= Zelda Foster =

Social worker

Zelda Foster (August 8, 1934 - July 4, 2006 Park Slope, Brooklyn) was a social worker who was a leader in the hospice movement. Foster also taught at the Columbia School of Social Work and was director of children's mental health at the Children's Aid Society.

==Biography==
===Early life===
She was born Zelda Phyllis Leader to Nathan and Ida Leader, owners of a candy store in Hell's Kitchen, Manhattan. She is a 1955 graduate of Brooklyn College and earned a master’s degree in 1957 from the Columbia University School of Social Work. Foster died in her home from cancer.

===Career===
She was a caseworker at Maimonides Medical Center when she graduated from Columbia and in 1959, went to work for the Brooklyn V.A. hospital.

====Hospice Movement====
In an article that appeared in the November 1965 issue of the Journal of the National Association of Social Workers, Foster wrote about the "conspiracy of silence" that dying hospital patients faced.

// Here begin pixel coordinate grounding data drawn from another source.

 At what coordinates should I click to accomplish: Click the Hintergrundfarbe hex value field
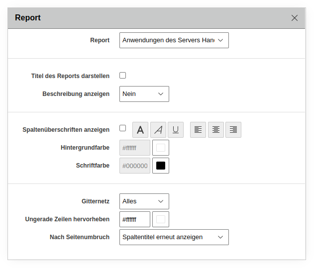click(x=135, y=148)
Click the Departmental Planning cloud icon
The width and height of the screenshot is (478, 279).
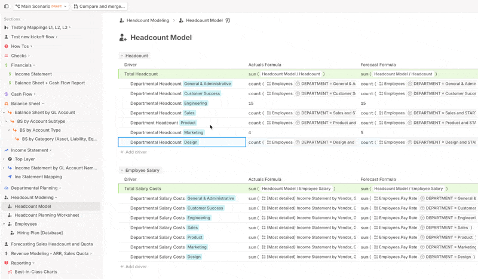pyautogui.click(x=6, y=188)
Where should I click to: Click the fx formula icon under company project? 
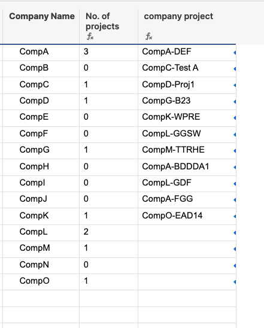click(x=148, y=37)
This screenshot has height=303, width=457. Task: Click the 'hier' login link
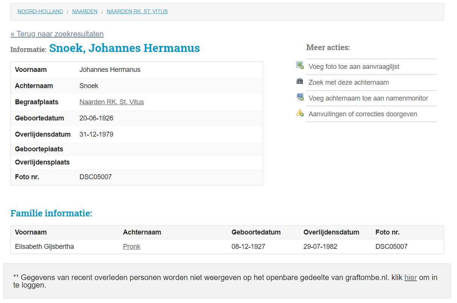[x=410, y=278]
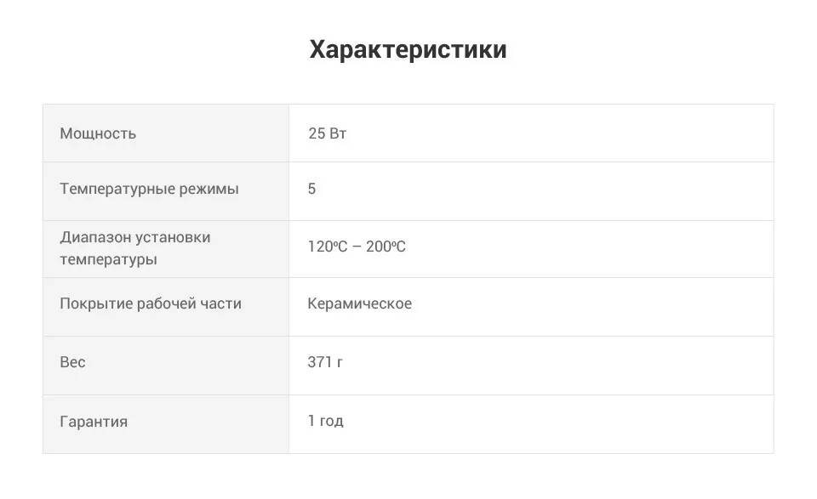Click the 25 Вт value
The image size is (817, 499).
(x=327, y=133)
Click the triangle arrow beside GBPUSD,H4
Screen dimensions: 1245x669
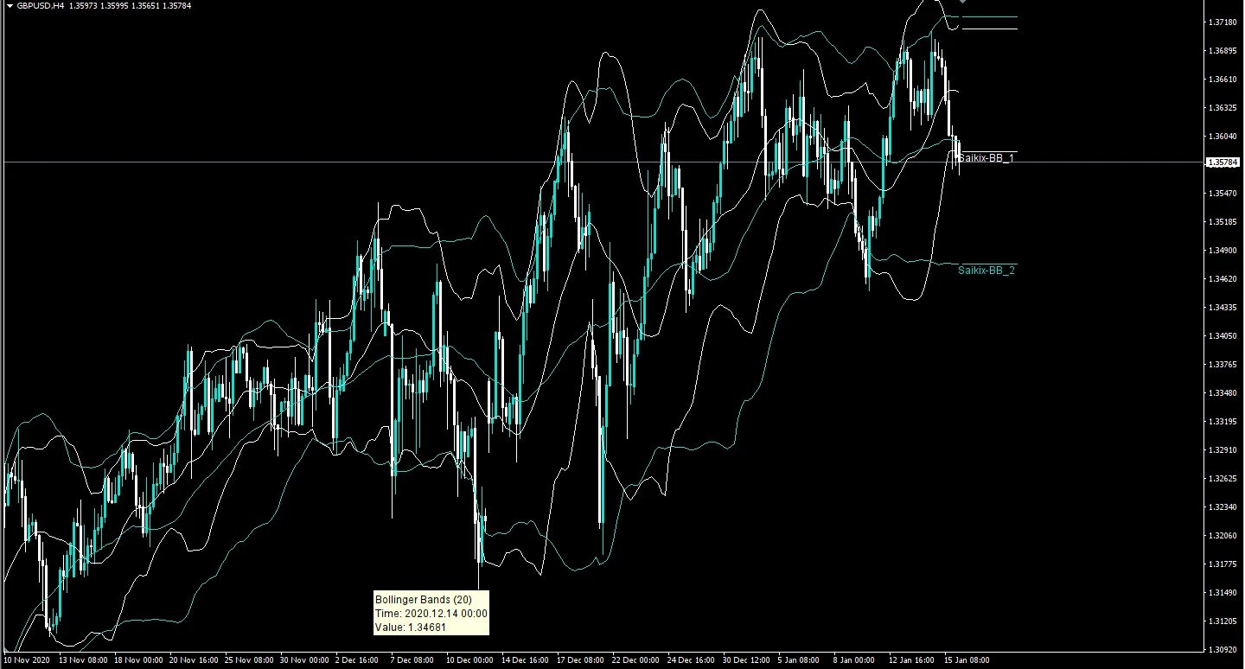pos(9,6)
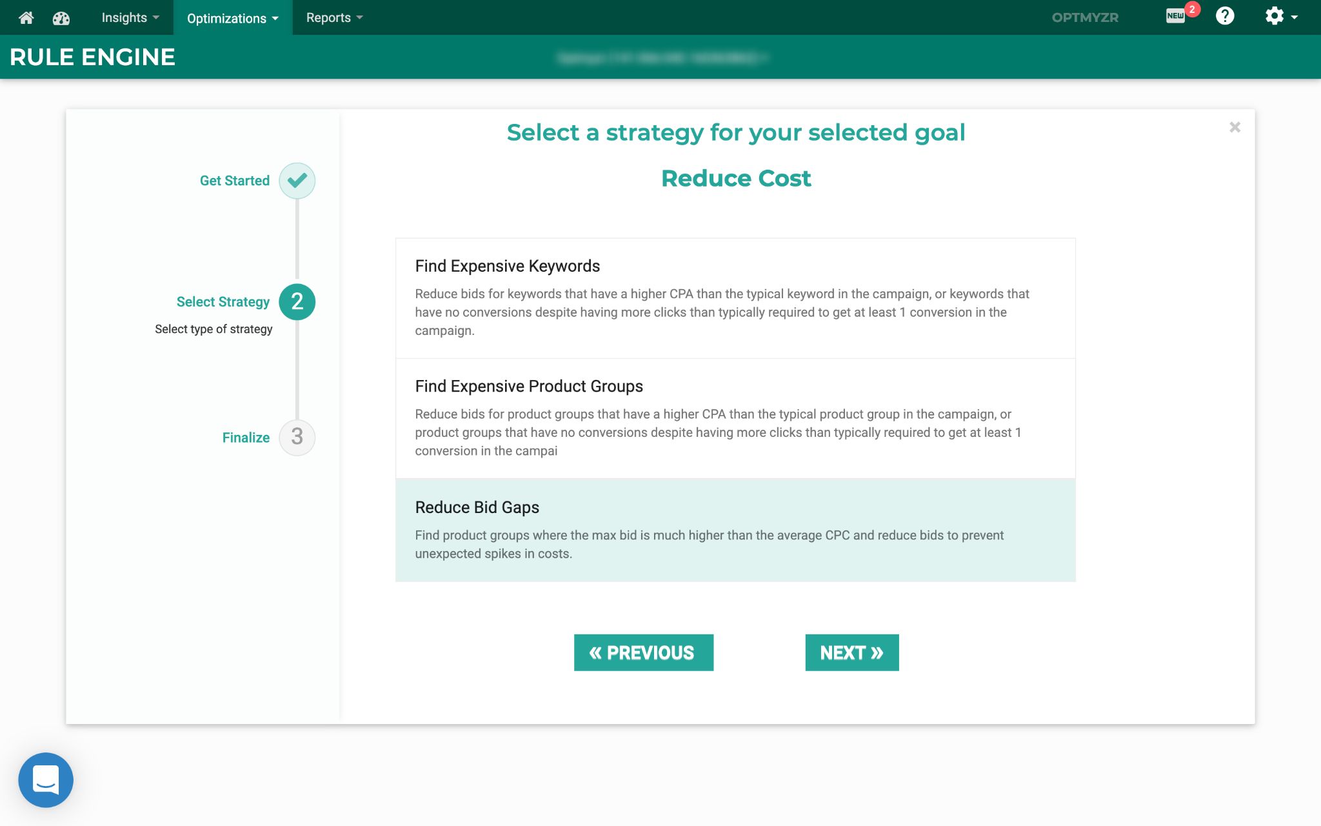This screenshot has width=1321, height=826.
Task: Go to the home icon
Action: point(26,17)
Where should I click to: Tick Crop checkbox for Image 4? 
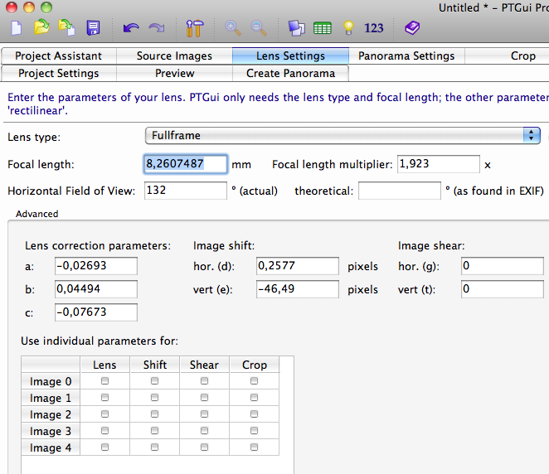(x=254, y=447)
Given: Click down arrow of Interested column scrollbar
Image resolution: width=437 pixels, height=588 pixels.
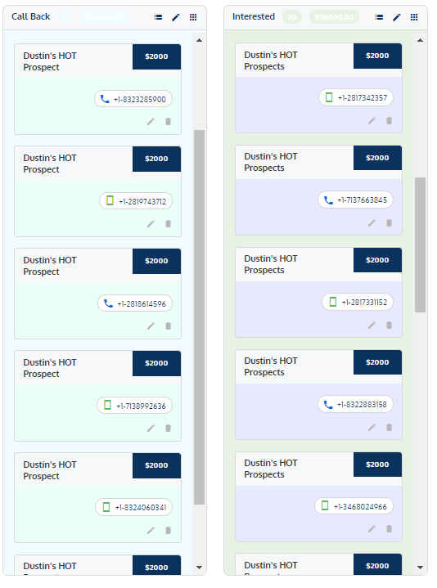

She based the article on her professional experiences at the VA, saying that "for the first time, … the majority of patients were considered capable of understanding the nature of their diseases.'" She was a co-founder of the first Hospice Association in New York.

==Legacy==
The Zelda Foster Studies Program in Palliative and End-of-Life Care at the New York University Silver School of Social Work is named after her.

In 2005, the Columbia University School of Social Work Hall of Fame inducted her as a Pioneer.